2017年は、技術分野の新興企業界にとって最悪の部類に入る年とも指摘される。シリコン・バレーの性差別問題やウーバーでの性的嫌がらせ横行、ネット中立性の不透明感、欧州連合からのしめつけ、トランプ大統領との対立と、深刻な懸念材料がいくつも表面化した。しかし、ベンチャービート誌によると、米技術業界はそれでも、ベンチャー・キャピタルの調達や投資という面では記録的に良い年だった。
▽1件あたりの投資額が増大
ピッチブック(PitchBook)と米ベンチャー・キャピタル協会(National Venture Capital Association=NVCA)が共同でまとめた最新のベンチャー・キャピタル(VC)業界動向調査によると、2017年はドットコム・バブル終盤の2000年代初期以来最大の年間VC調達額を記録した年となった。それによると、2017年における米VC投資総額は840億ドル、投資件数は8076件で、好調と言われた2016年の720億ドルを上回った。2016年のVC投資件数は8635件だったことから、2017年には1件あたりの投資額が増えたことになる。
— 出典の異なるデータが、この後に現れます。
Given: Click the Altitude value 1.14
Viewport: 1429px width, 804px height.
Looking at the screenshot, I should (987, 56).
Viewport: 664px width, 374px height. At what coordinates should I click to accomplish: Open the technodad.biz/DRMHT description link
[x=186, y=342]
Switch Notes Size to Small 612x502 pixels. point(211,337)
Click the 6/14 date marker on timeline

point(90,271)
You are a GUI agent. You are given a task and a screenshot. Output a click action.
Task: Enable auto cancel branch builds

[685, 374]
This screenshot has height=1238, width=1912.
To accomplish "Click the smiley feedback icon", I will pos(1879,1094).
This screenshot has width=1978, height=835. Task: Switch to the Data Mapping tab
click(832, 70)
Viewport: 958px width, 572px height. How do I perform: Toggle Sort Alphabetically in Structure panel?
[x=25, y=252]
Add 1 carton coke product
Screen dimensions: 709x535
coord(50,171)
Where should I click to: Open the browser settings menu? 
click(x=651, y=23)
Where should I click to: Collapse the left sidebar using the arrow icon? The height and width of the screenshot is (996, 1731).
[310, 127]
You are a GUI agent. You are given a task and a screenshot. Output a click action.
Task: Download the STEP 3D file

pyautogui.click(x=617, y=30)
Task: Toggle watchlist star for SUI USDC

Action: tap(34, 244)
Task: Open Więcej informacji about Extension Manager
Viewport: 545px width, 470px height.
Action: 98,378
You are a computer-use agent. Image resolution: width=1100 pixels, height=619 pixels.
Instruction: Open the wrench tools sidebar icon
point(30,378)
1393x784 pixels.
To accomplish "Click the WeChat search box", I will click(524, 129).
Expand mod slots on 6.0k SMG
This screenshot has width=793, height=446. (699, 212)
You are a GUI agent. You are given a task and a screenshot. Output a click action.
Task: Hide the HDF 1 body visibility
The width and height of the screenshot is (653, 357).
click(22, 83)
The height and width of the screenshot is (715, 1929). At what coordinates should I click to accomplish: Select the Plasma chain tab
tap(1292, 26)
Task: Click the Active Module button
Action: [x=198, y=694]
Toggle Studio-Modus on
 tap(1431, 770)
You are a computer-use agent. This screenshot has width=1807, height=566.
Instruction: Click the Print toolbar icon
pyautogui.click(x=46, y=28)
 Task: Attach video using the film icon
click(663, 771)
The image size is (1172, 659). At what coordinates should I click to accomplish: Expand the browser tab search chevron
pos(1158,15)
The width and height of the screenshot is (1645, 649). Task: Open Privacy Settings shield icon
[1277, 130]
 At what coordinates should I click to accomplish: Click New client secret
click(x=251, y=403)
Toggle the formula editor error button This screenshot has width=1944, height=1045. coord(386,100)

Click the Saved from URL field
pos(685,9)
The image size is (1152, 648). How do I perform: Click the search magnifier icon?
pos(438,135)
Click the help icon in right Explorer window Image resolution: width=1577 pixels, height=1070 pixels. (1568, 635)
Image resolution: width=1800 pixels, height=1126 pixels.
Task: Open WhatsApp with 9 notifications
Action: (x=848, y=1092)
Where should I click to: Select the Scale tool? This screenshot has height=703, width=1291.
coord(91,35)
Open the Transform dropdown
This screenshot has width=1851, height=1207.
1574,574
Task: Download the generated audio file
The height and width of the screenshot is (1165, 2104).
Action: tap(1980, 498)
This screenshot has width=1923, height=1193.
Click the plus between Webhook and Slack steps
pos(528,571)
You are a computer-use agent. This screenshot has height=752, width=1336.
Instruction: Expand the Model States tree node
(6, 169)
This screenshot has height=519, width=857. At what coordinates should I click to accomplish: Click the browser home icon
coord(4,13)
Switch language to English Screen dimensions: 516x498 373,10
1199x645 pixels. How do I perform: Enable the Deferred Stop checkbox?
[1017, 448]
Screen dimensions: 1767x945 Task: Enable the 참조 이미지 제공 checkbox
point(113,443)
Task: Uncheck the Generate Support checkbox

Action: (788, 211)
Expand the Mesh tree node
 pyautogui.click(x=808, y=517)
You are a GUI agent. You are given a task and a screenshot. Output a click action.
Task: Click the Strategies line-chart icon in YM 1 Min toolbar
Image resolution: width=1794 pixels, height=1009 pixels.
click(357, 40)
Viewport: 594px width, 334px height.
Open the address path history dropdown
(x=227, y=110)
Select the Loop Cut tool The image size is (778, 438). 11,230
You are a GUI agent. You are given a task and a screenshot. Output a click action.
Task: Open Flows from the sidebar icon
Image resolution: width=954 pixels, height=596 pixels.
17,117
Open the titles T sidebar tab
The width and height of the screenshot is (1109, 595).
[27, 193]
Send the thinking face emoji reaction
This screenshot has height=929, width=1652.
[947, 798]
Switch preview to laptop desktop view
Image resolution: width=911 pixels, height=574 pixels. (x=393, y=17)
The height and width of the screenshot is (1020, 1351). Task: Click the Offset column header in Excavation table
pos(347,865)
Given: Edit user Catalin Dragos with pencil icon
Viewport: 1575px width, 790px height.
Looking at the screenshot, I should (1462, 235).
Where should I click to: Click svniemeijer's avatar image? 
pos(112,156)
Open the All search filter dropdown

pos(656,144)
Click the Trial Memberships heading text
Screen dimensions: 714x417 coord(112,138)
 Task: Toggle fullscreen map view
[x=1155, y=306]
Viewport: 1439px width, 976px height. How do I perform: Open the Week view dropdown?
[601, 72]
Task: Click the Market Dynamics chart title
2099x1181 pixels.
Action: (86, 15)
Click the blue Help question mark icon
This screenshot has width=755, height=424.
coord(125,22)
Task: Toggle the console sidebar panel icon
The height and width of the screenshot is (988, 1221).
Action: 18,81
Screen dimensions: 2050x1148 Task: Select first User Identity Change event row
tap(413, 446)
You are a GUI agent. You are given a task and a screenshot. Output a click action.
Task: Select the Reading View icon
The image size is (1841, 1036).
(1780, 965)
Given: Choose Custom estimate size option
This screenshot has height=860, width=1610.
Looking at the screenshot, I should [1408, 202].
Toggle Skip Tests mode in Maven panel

投資件数の減少、つまり1件あたりのVC投資額の増大は2017年の特徴だ。
▽ユニコーン増加という傾向
それが意味することは、ドットコム・バブル時代と違って、大きく成長した新興企業らがIPO(新規株式公開)を目指さずに私企業のままでVCの追加調達を続けているという昨今の傾向だ。その結果、ウーバーやエアビーアンドビーに代表されるユニコーン(企業評価額10億ドル超の新興私企業)が増えた。投資規模の拡大は継続しており、VC会社らも投資資金調達額を引き上げている。2017年に締め切られたVC投資基金の数は209件で、それらが集めた投資資金総額は320億ドルに達した。 特に、IVPの15億ドル、NEAの33億ドル、そしてソフトバンク・ヴィジョン・ファンドの1000億ドル(実際には2018年1月初旬時点で980億ドル)という巨大なVC基金が2017年に誕生している。
▽西部では2013年比で2倍近くに
2017年の好調なVC投資は米国内のほぼ全域で確認され、2013年以来最大の増加を記録した。アラスカとカリフォルニア、ハワイ、オレゴン、ワシントンを含む西海岸では、2013年のVC調達額にくらべて96%近くも増えた。また、五大湖地域(ミネソタ、ウィスコンシン、イリノイ、オハイオ、ミシガン、インディアナ)でも、VC調達額は2013年から2017年に約70%拡大した。特にイリノイでは110%増を記録した。一方、米南部では2013年から2017年に4%増にとどまった。
▽イグジット件数、2011年以来最少
VC投資がシリコン・バレーに大量に流れ込み続けていることから、新興企業らとそれらへの投資会社らはイグジット(出口=IPOや株式譲渡、経営陣による買収、事業切り売り、会社売却といった投資回収のこと)を無理に模索する必要がない。その結果、VCからの投資を受けた新興企業らのイグジット件数は2017年に、3年連続の減少と2011年以来最少を記録した。
▽2018年に市場崩壊の可能性も
米技術分野向けのVC投資や起業界は2018年も好況を維持するというのが大方の見方だ。しかし、経済専門家らの一部には、2000年のドットコム・バブル破裂と2008年のリーマン・ショックに続く市場崩壊が2018年に起こる可能性が高まっている、と警鐘を鳴らす意見もある。 その根拠は、オバマ政権時代に連銀が実施したゼロ金利政策によって連邦政府の借金が約2倍に拡大し債務上限を超えたことから、債券市場の崩壊という恐れが深刻化している、というものだ。
▽バブル懸念も浮上
さらに、トランプ大統領が掲げた法人税の大幅減税案を連邦議会が可決したことで、従来の35%から21%に引き下げられることが決まり、それを受けて世界的な株価上昇が誘発され、株式市場がバブル気味という新たな懸念材料も加わった。 米国債を大量に買っている国は多く、特に中国と日本は米国債の得意客だ。米債券市場が暴落すれば、ドットコム・バブル破裂とリーマン・ショック級の世界同時大不況に陥る可能性は高い。